PHOENIX -- The Phoenix-area housing market is officially in a slump, according to a new report from the W. P. Carey School of Business at Arizona State University.
Though the median single-family home price went up 11 percent from June 2013, the forward price movement has dramatically slowed down from last year, according to the report.
Activity in the market remains sluggish, with single-family home sales down 11 percent from June 2013.
There's a little good news for builders, however. According to the report, builders saw an uptick in new-home sales in June and their highest monthly total of new single-family construction permits in more than two years.
Phoenix-area home prices shot up from September 2011 to last summer, before slowing down and then even dropping a little earlier this year, the report says. Then, this June – after three months of almost stagnant prices – the median single-family-home price rose to $211,000. That's up 11 percent from $190,000 in June 2013. However, the report's author says we're not likely to see much more forward movement for a while.

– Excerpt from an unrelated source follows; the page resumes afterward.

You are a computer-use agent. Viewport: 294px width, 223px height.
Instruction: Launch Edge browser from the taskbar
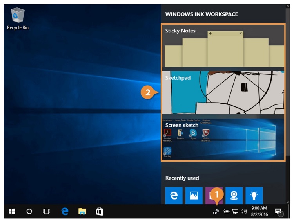(x=65, y=212)
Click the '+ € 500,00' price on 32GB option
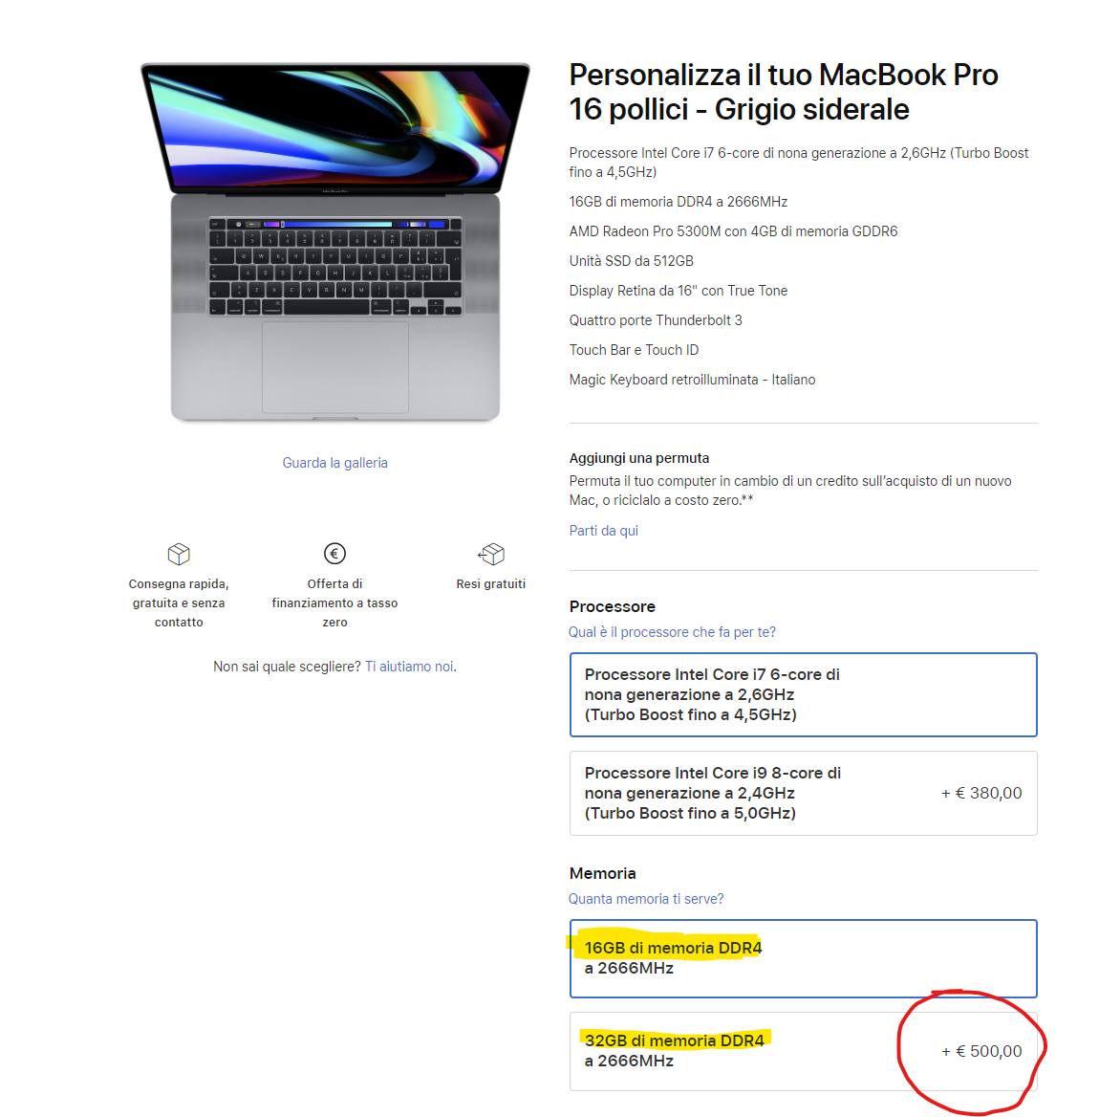This screenshot has width=1099, height=1117. (x=981, y=1051)
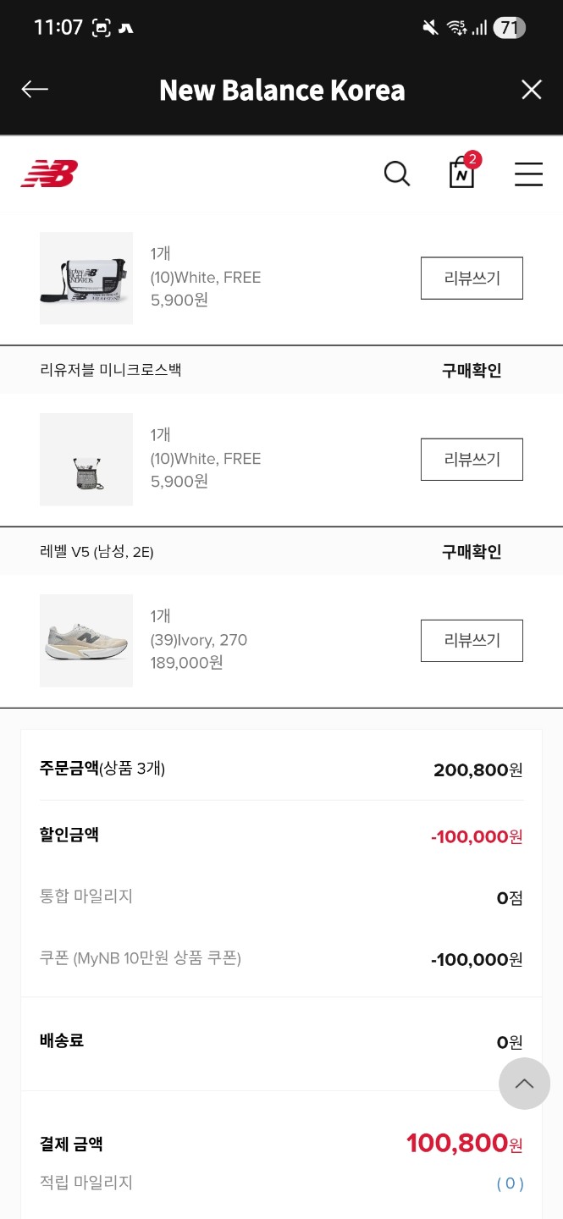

"We're in an 11-month slump in demand; sales were very low in the spring," said Mike Orr, director of the Center for Real Estate Theory and Practice at the W. P. Carey School of Business. "There are a few positive signs that demand may gradually start to recover during the second half of this year, but we are unlikely to see much help for pricing until 2015 because there is always a long delay – typically nine to 15 months -- between any change in the market and the resulting change in pricing. Meantime, we may see a little downward correction, not a bubble bursting, as some have predicted."
While sales of luxury homes continue to do OK in this market, demand for other categories remains weak. Sales of single-family homes and condos were down 11 percent from June 2013 to June 2014.
Fewer investors are focusing their attention on the Phoenix area now that better bargains can be found elsewhere. The percentage of Phoenix-area residential properties purchased by investors dropped from the peak of 39.7 percent in July 2012 to 14.4 percent this June, which is around the norm.
"We are finally seeing a change in the trend of low household formation," Orr said. "The nation saw some improvement in the second quarter of 2014. This means more people may be moving out and renting or buying their own homes."
Still, the supply of homes available for sale, especially at the lower end of the market, remains slim, the report shows. Active listings (excluding homes already under contract) fell 5 percent during June. Also, new foreclosures aren't broadly becoming available to create new supply. Completed foreclosures went down 35 percent from last June to this June.